Poliya Composite Resins and Polymers Inc.
- Type: Private
- Industry: Chemicals; Composites; Polymers;
- Founded: 1983
- Founder: Ismet Cakar, Guzin Cakar
- Headquarters: Istanbul, Turkey
- Area served: Turkey, Europe, Americas, Middle East, Africa
- Key people: Ozgur Cakar (CEO); Cem Gurkan (MD); Seher Bayrak (CFO);
- Products: Composites, Polyester resins, Gelcoat, Vinyl ester resin
- Revenue: US$160 million (2022)
- Number of employees: 160 (2022)
- Website: poliya.com

= Poliya =

Poliya Composite Resins and Polymers, Inc. (Poliya) was founded in 1983 and specializes in developing and manufacturing polymers and composite resins. Poliya's headquarters are located in Istanbul, Turkey with other Poliya locations and manufacturing facilities in Turkey and Russia.

As of 2022, Poliya is listed in the Top 500 largest companies of Turkey. Their flagship product is, Polijel high performance gelcoat series. The company also manufactures UPE-polyester resins, vinyl ester resins, pigment color pastes, solid surface chips, adhesives, bonding pastes, mold release agents and waxes. Poliya serves 25 countries worldwide.

The company is a member of the European Chemical Industry Council (Cefic), Turkish Chemical Manufacturers Association, and the Turkish Composites Manufacturers Association.

==History==
Ismet Cakar, a chemical engineer, began making early contributions to polyester resin modification and gelcoat UV stabilizers. Cakar worked on polymerization and resins at Ilkester, leaving to found a start-up. In 1983, Cakar launched the company that would become Poliya. Early on, Poliya recognized that composite materials would need special functions under different usage conditions (UV resistant, chemical resistant, etc.), and these composite resins would be required in various low weight and corrosion resistant applications which would require similar modification technology.

Poliya manufacturing facility in Cerkezkoy, Turkey

==Research==

Poliya headquarters in Istanbul, Turkey

Poliya contributes scientific research and local industrial activities in Turkey, which has a short history starting in the 1980s. Most recently, Poliya sponsored the first TURK-KOMPOZIT 2013 Composites Event. Other research and events include Polymeric Composites Symposium, Exhibition and Workshops. Sakarya University Advanced Applied Technologies – Saugar X7 and Sahimo projects as well as Yildiz Technical University AE2 Project and many others to support students and colleges. Also Poliya took place in TUBİTAK-TEYDEP Technology and Innovation Support Programs. Poliya also took part in Industrial Partnership Program designed by TUBITAK-MAM and supported by World Bank About nanocomposites research, Poliya in partnership with Technische Universität Hamburg-Harburg and IYTE has created a joint project and published various scientific articles about polyester resin and carbon nano tubes for the advancement of nanocomposite knowledge.
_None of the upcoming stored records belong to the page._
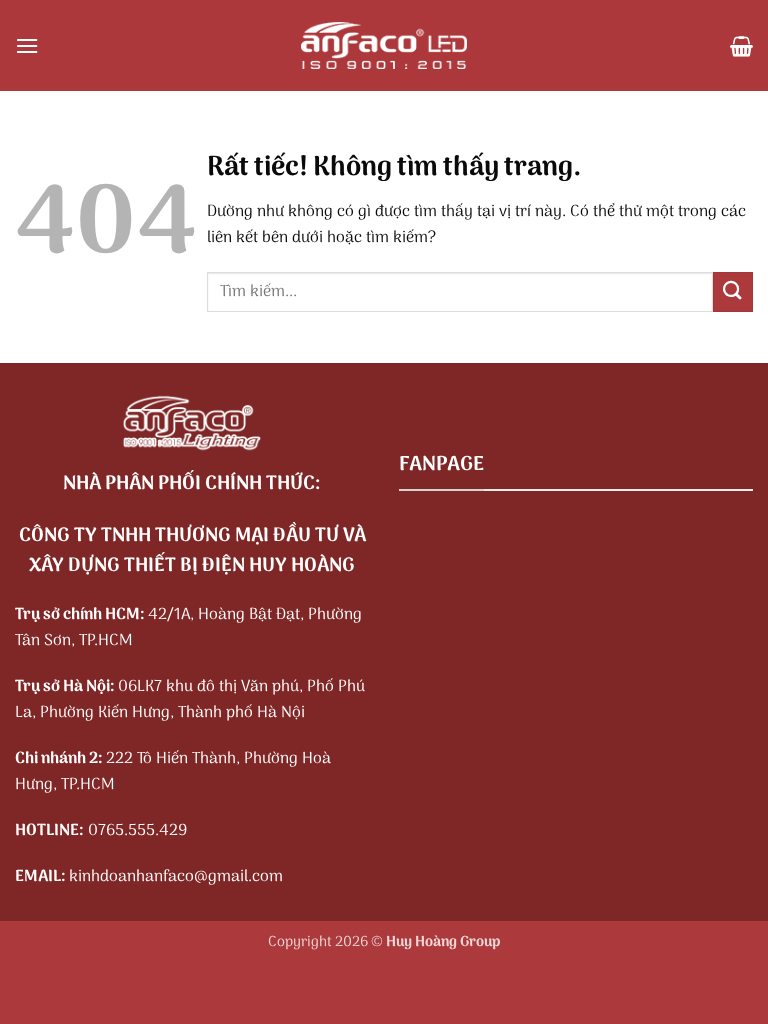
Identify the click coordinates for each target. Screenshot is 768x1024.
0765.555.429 (137, 831)
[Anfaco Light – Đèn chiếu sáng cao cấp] (384, 45)
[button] (27, 45)
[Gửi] (733, 291)
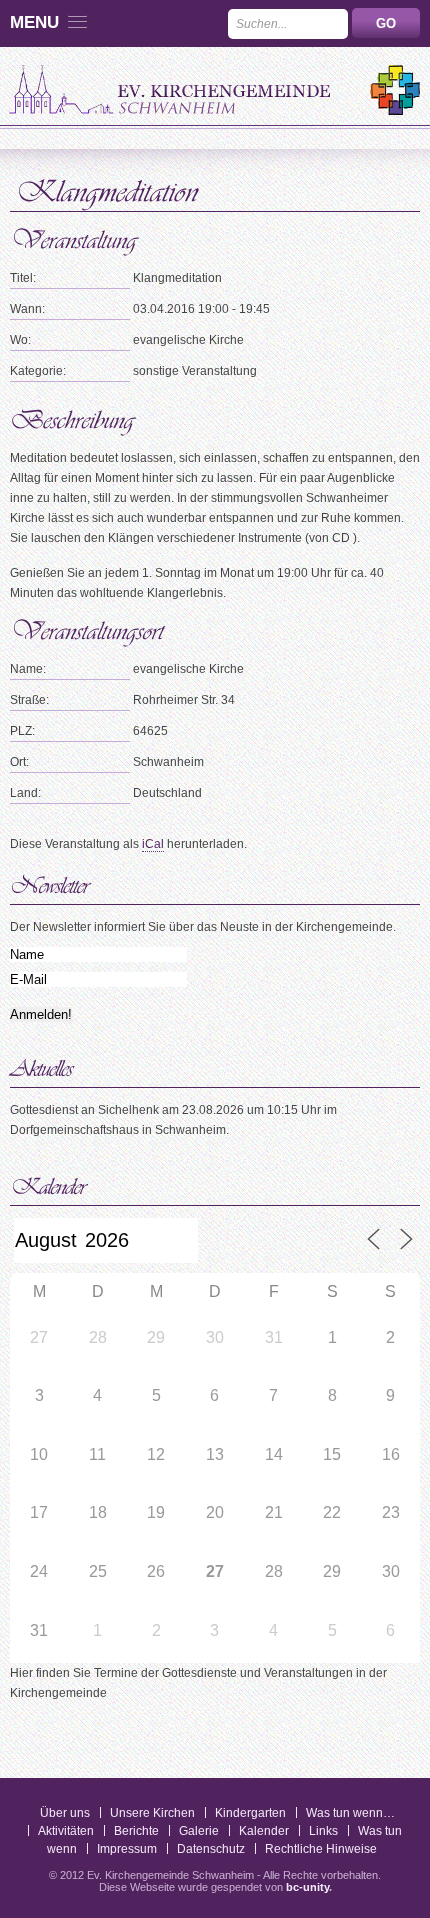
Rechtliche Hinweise (321, 1849)
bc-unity (307, 1887)
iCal (153, 844)
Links (323, 1831)
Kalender (264, 1831)
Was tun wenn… (350, 1813)
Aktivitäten (66, 1831)
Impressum (127, 1849)
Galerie (199, 1831)
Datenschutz (211, 1849)
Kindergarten (250, 1813)
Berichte (136, 1831)
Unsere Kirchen (152, 1813)
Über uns (65, 1813)
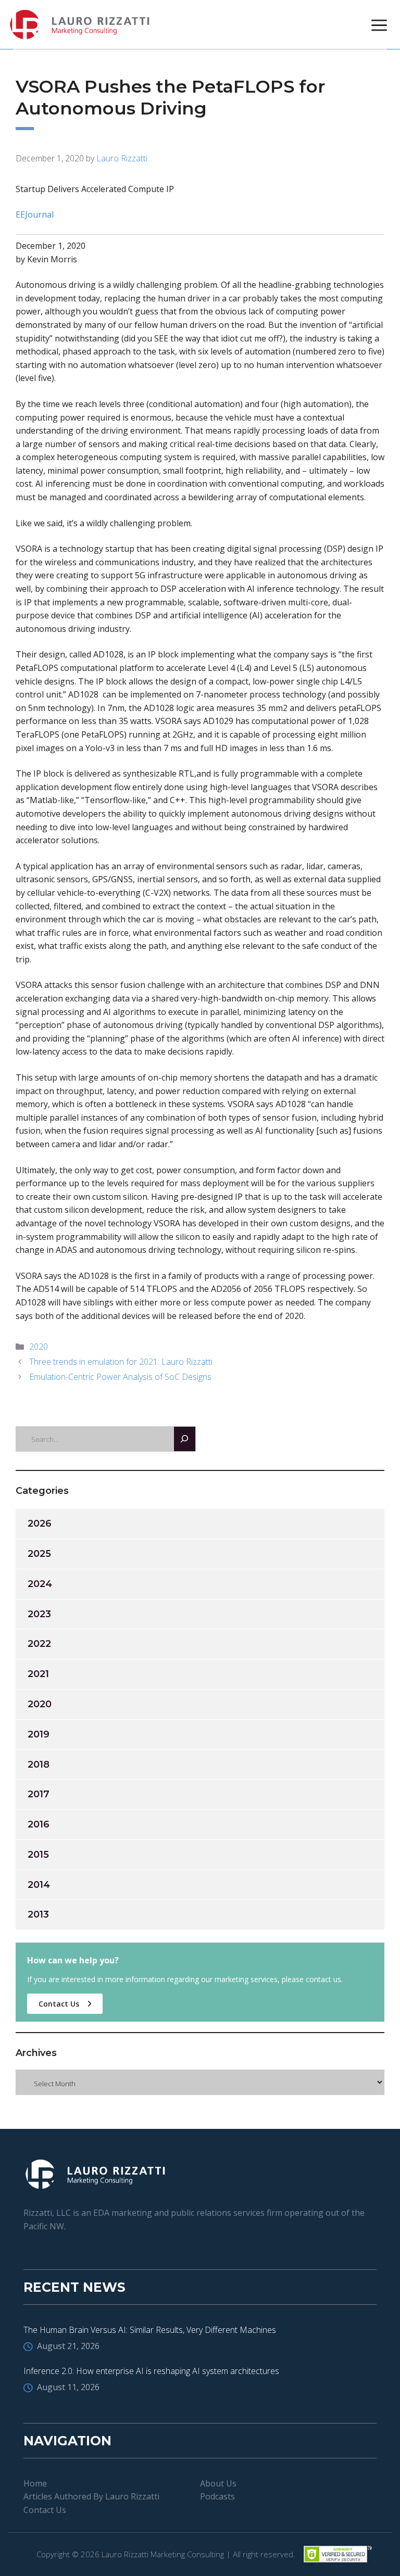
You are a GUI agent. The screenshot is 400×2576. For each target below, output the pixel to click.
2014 (39, 1884)
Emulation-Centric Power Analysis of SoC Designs (120, 1376)
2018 (38, 1764)
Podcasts (217, 2496)
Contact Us (60, 2004)
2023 (39, 1614)
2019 (38, 1734)
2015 (38, 1854)
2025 (39, 1553)
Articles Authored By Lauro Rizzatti (91, 2496)
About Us (218, 2483)
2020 (38, 1346)
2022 (39, 1643)
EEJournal (35, 214)
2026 (40, 1523)
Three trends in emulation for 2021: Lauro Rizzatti (121, 1361)
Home (35, 2483)
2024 (40, 1584)
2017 (38, 1794)
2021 (38, 1674)
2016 (38, 1824)
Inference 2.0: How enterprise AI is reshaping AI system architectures (151, 2371)
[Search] (184, 1439)
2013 (38, 1914)
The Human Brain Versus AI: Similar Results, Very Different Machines (149, 2330)
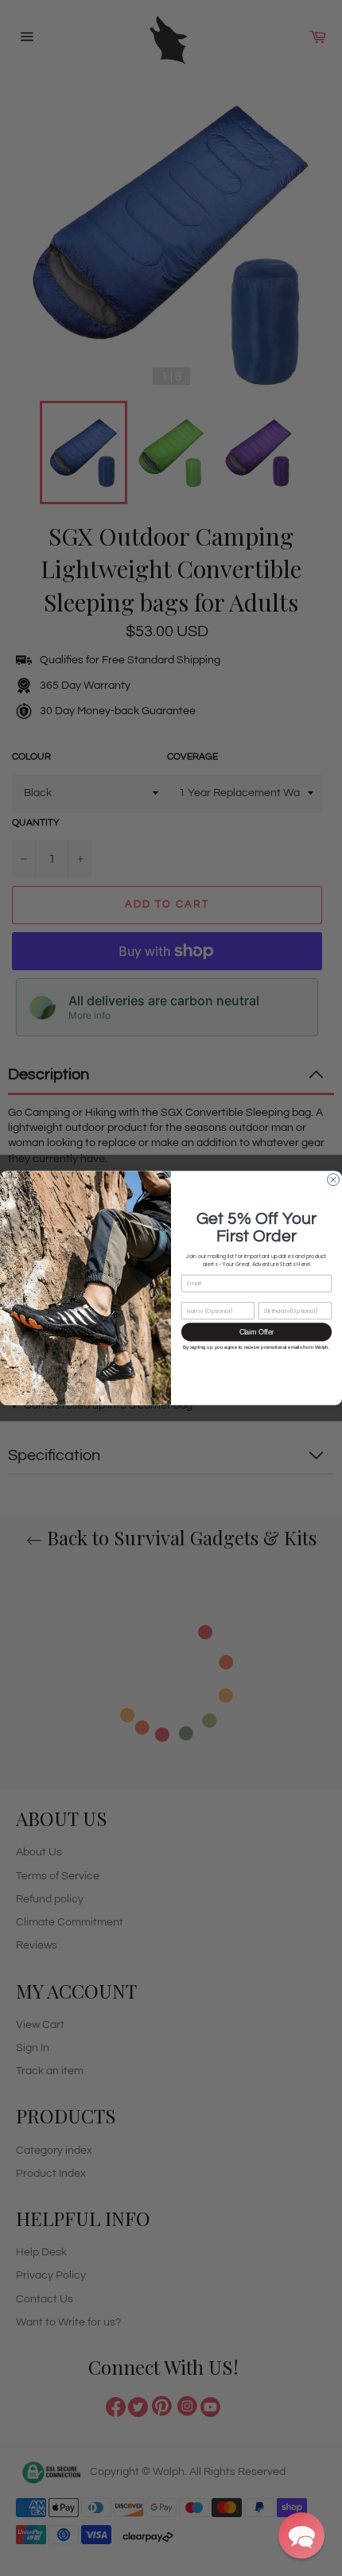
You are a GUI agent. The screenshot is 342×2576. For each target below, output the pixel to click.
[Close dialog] (334, 1180)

Another joint project created by Poliya and Dokuz Eylül University, Institute of Marine Sciences and Technologies of scientific studies was about the use of Biocides and silver ions with Polijel gelcoats in the marine environment.

==Organization==
Poliya's core businesses focus on composite performance materials, composite adhesives, composite coatings, solid surface materials, pigment color pastes and release agent technologies, which have been supplemented through several notable expansions. It has also divested itself of less profitable segments.

==Composite performance materials==
Combining Polipol polyester resins and Polives vinyl ester resin as well as gelcoat products, composite performance materials provide products for the construction, transport, marine, defense, wind energy, sports equipment, chemical containment industries. The main manufacturing plant is located in Southeastern Europe, Cerkezkoy-Turkey.